I believe this is the core of my years-long fascination with the film. If I could learn from her journey without replicating her deceit and missteps – if her story could serve as a cautionary tale with a positive outcome – I could achieve a greater sense of freedom.
“Try once more, like you did before
Sing a new song, Chiquitita”
– Chiquitita by ABBA
Muriel’s Wedding didn’t offer an immediate shift in perspective. It wasn’t a moment of instant recognition or transformation. Instead, it was a gradual comfort, akin to discovering a favorite band. Familiarity with a band’s discography develops over time, their music eventually coloring life’s experiences. The music evolves, its meaning deepening with each life stage. I found myself turning to Muriel’s Wedding as a comfort film, a choice often met with incomprehension. “That movie is so depressing,” people would say. “The mom commits suicide, it’s not uplifting.” I lacked a coherent explanation then, unable to articulate why it resonated. This inexplicability bothered me, prompting a search for answers, which paradoxically emerged when I wasn’t actively seeking them. During a period of intense depression, amidst uncontrollable sobbing, I realized I was no different from Muriel in her raw grief, her desperate internal cry of “I’m not nothing” echoing powerfully in my mind. This realization was paralyzing.

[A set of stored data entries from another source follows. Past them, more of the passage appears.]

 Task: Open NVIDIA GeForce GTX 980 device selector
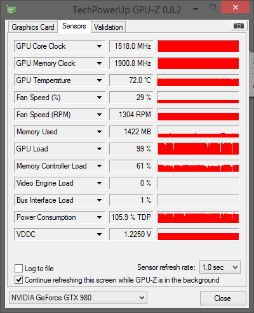coord(78,298)
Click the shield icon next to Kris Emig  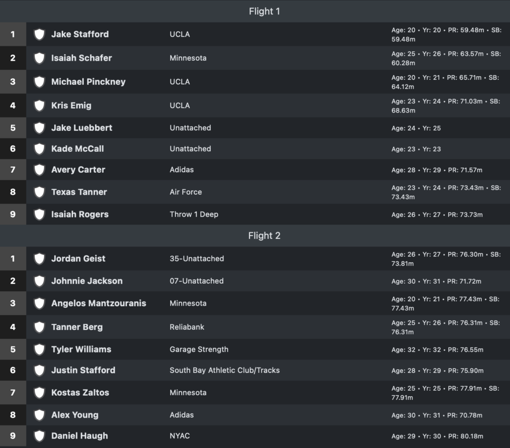click(39, 106)
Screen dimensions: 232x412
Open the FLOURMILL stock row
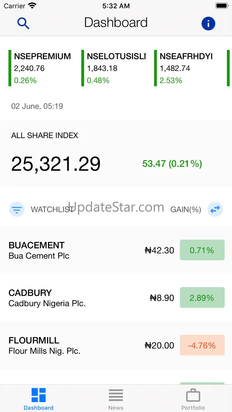click(74, 345)
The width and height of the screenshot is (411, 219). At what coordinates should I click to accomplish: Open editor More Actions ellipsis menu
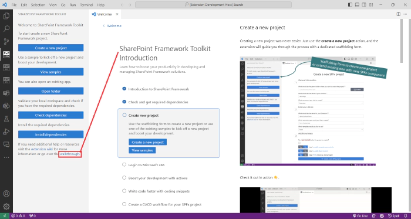coord(406,14)
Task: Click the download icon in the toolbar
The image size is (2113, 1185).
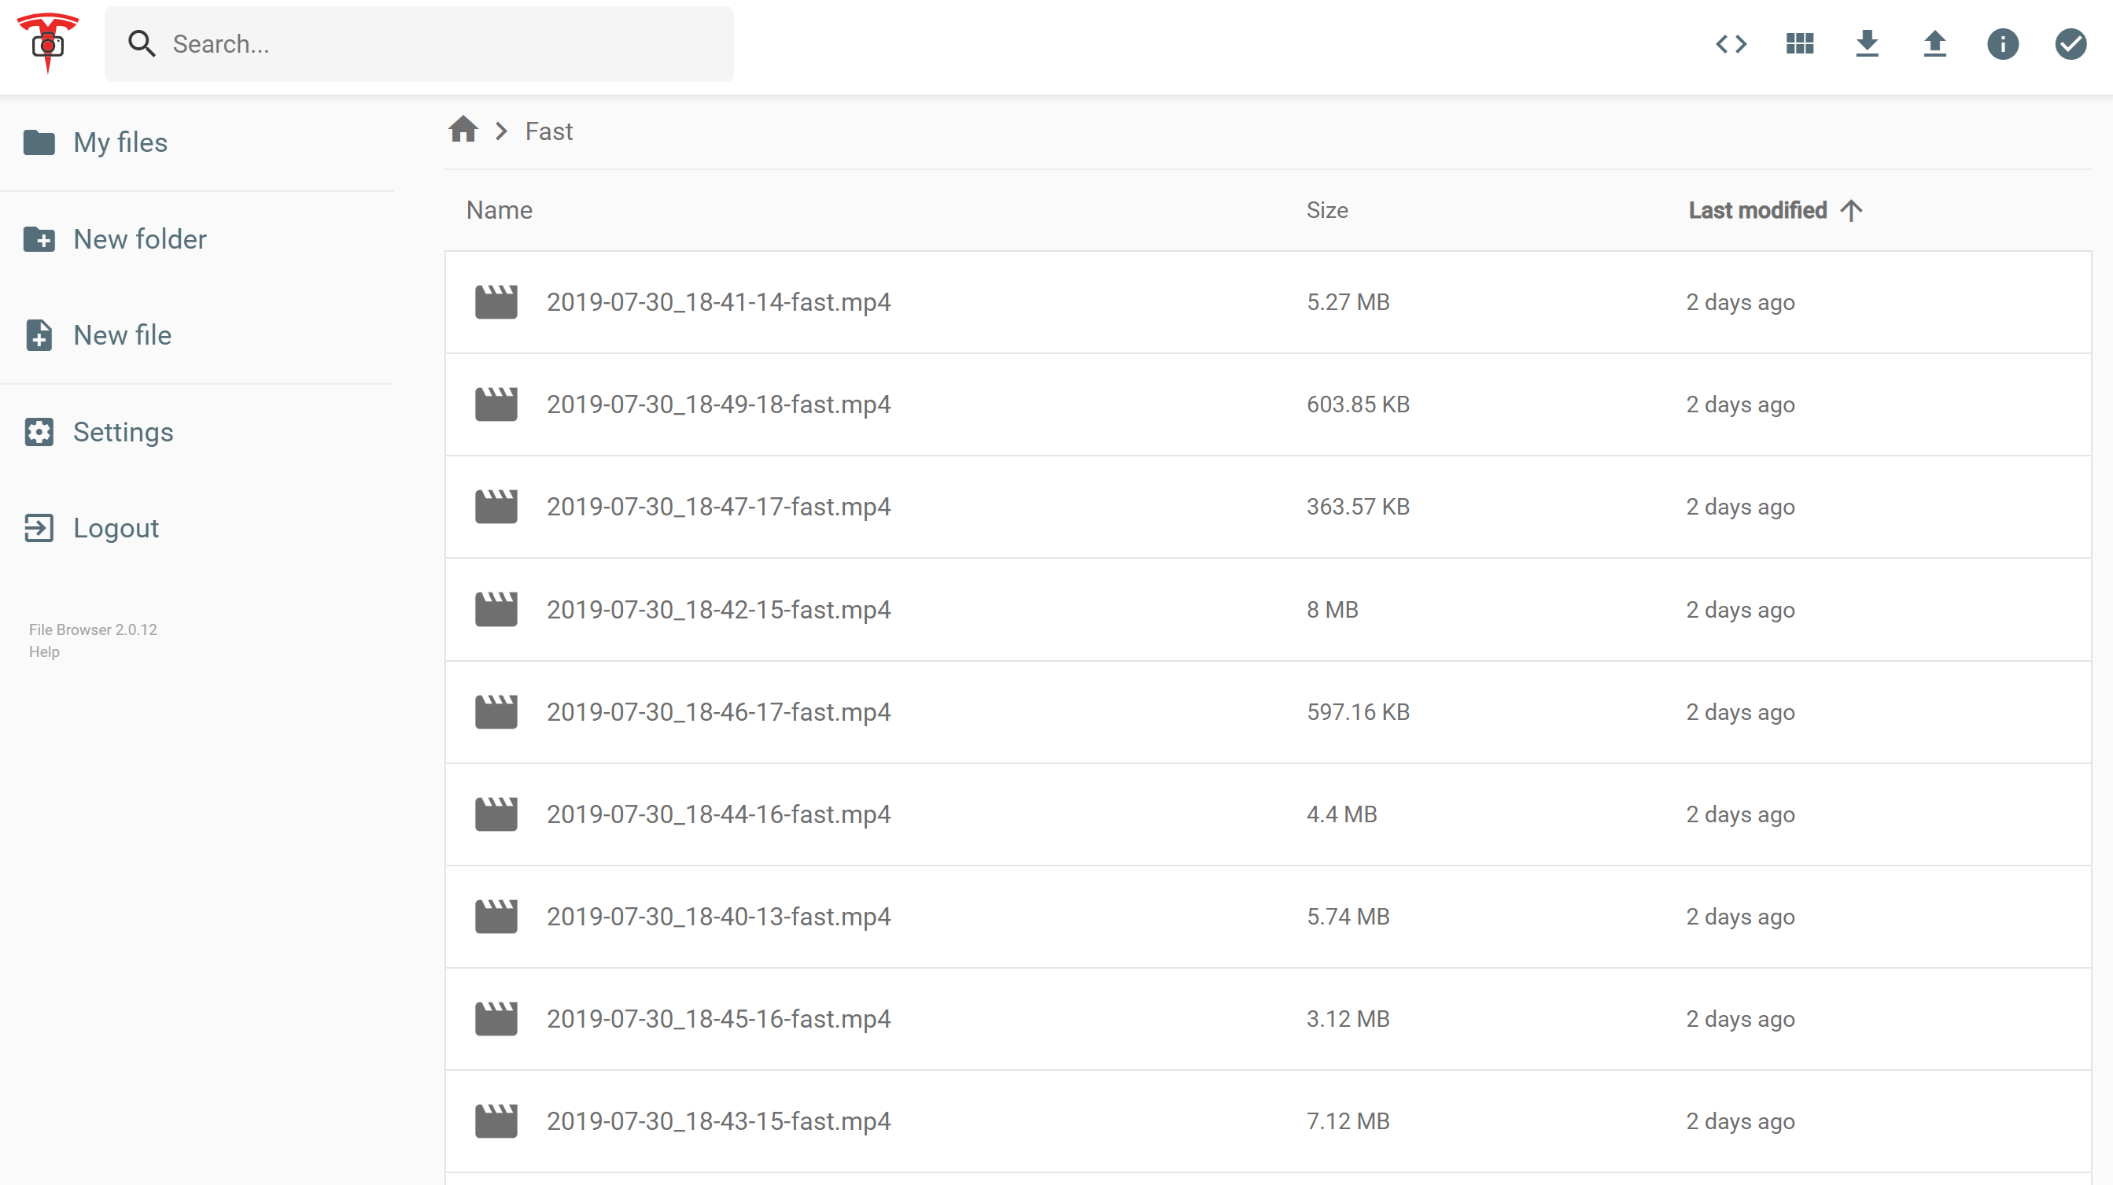Action: (1867, 43)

Muriel wasn’t my comfort, but my fear personified: a liar, a disappointment, a loner, trapped with toxic friends, detached from reality, living in hopeful delusions, utterly rejected. The potential to follow her path unknowingly became my greatest fear, a reality alarmingly close if I wasn’t vigilant.
Acknowledging this fear allowed me to reframe Muriel as my superhero. She triumphs. The status quo fails. Romance fails. Suburbia fails. Conformity fails. Traditional, restrictive structures collapse. Even the film’s genre, initially hinting at romantic comedy, subverts expectations. Muriel could have easily fallen for David, her swimmer husband, or found solace with the video store clerk, a kindred spirit in awkwardness. The most conventionally “noble” path would have been returning home to assume her mother’s role. Instead, she takes a radical step: moving to the city with her best friend. Freedom and individuality prevail.
She leaves on her own terms, rejecting societal definitions of success and perfection, waving goodbye to the suffocating expectations, shouting “goodbye Porpoise Spit!” as ABBA’s “Dancing Queen” becomes her victory anthem. Muriel wins because she finally understands that “Dancing Queen” isn’t a title bestowed by others; it’s a crown to be seized. She claims it herself, overthrowing the oppressive forces that confined her, forging her own path, finally granting herself permission to disregard external judgments.
My parents’ gift of the “You’re Terrible, Muriel” locket, without explicit explanation, was insightful. Like a symbolic tattoo, they intended it to solidify my passions and interests, free from external influence. They recognized that I should aspire to Muriel’s ultimate self-acceptance, understanding her journey, however flawed, was a guide, no matter how unconventional, when I myself couldn’t see it. The silver oval inscribed “You’re Terrible, Muriel” truly proclaims, “Embrace what resonates deeply and authentically with you. Disregard the rest.”